Court funding died in the last session in a dispute between Lockyer and Wilson over the governor's opposition to a provision to restore collective bargaining rights for court employees.

"He's worse than Ronald Reagan on [some] issues," Lockyer says. "He didn't want it to come to his desk." The measure did not come up in the Assembly, although it cleared the Senate.

A grand plan

In early December, Lockyer re-introduced what he described as "the grand plan" for long-term court funding.

At the same time, because courts in some counties anticipate a funding crisis in the spring, Lockyer authored an urgency measure to allocate $146 million to cover those shortfalls.

Efficiencies to make the justice system more user-friendly, such as telephonic trial-setting and case management conferences, should be put in place with the funding, he said, although no bills have been introduced to do so. Courts already have the discretion to take such steps on their own, Lockyer said, but he believes "it's time to mandate" some changes.

A second key issue, which also died at an impasse last session, is immunity for arbitrators, favored by both Lockyer and Republicans.

But Lockyer wants to link it to a reversal of the California Supreme Court's 1994 decision in Moncharsh v Haily and Blase, which denies aggrieved parties in arbitration proceedings the right to appeal.

"If arbitrators are going to have immunity as judges have immunity, there ought to be an appeals process of unjust results," Lockyer says. His bill would do both by adopting the Kennard dissent from the Moncharsh ruling, which provides limited appeal rights if an arbitration award is "manifestly erroneous and results in a substantial injustice."

Tort reform glut

The Senate leader said he expects the usual glut of tort reform proposals, but he favors a go-slow approach. A friend of trial lawyers, Lockyer pointed out that about 60 laws have taken effect during the last decade to gradually achieve what he feels is a fair balance between business interests and consumers.

Two areas which do merit further examination are construction defect and securities litigation, he said.

But reformers seeking quick, simple changes won't get far, Lockyer warned.

"Special interest groups come in with a slogan and an anecdote and expect radical changes in traditional doctrines," he said. "The plural of anecdote is not evidence."

A running battle

Lockyer has had a running battle with tough-on-crime legislators whom he accuses of gutting California's higher education system to pay for building new prisons and hiring new guards.

Any changes in criminal law must be viewed against this fiscal backdrop, he said.

"In the last six years, we've created 10,000 new jobs in the prison system, funded by cutting 10,000 positions from the state college system. This is a long-term disaster and we need to adjust it."
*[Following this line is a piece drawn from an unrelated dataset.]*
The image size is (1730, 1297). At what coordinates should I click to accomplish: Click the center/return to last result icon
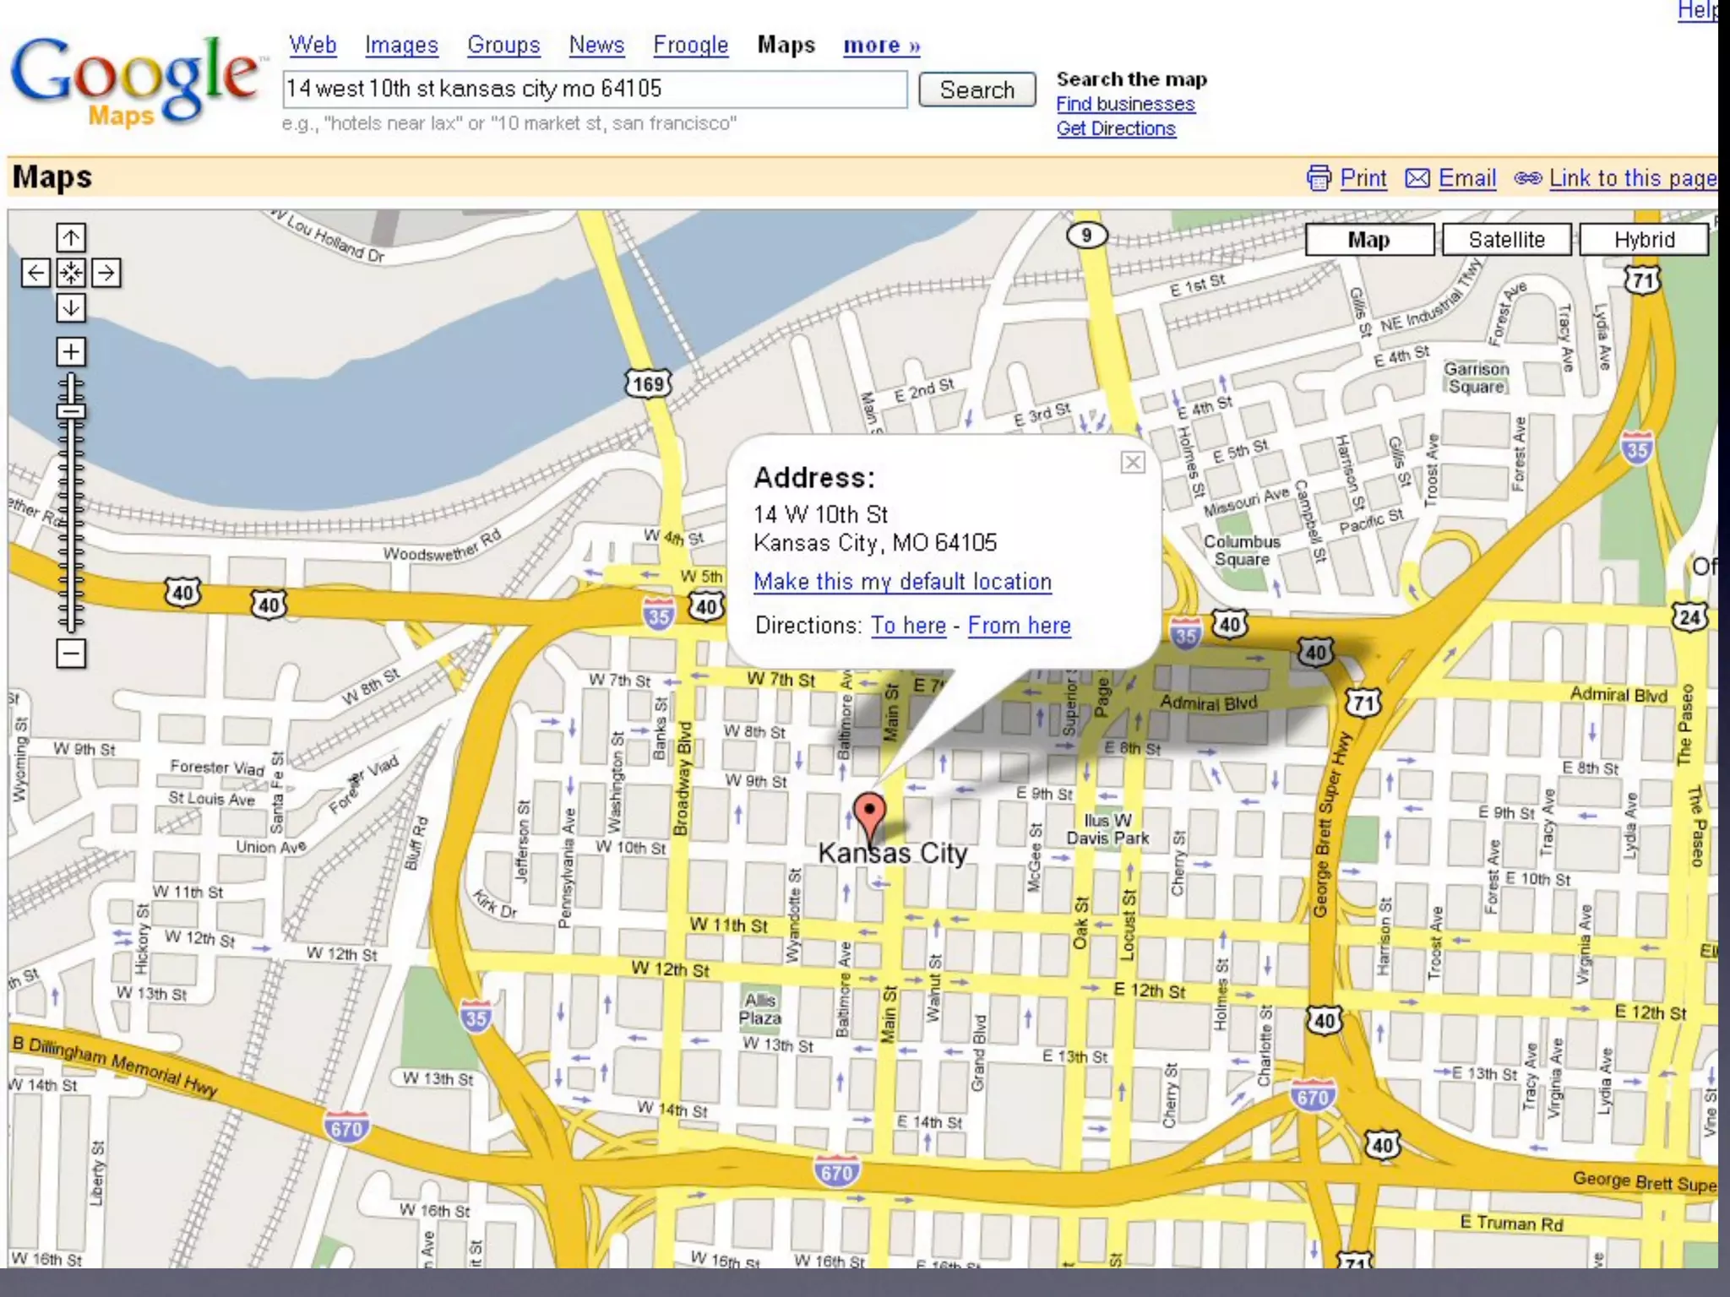click(x=71, y=273)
He expects the coming session to bring bills for non-unanimous criminal juries, changing the number of peremptory challenges and enhancing the juror pool.

An early attempt

But he noted wryly that the first bill he introduced in 1974 after his election to the Assembly would have required employers to continue to pay jurors' salaries during their jury service. The bill died and 22 years later it's still an issue, he laughed.

Lockyer believes Republicans will attempt to reverse last year's Romero decision permitting judges to overlook a defendant's prior convictions "in the interest of justice." He favors focusing three strikes cases on the most dangerous and violent felons.

"It's very clear that virtually everyone in the legal community and voters favor appropriate judicial discretion," he said. "But how the legislature will fall on the issue I don't know."

Bustamante elusive

Indeed, how any of this will play in the legislature is uncertain. Repeated efforts to obtain an interview with the Assembly's new speaker, Cruz Bustamante, were unsuccessful.

And measures forged by the Democratic majorities in both houses will likely face vetoes by a hostile Republican governor.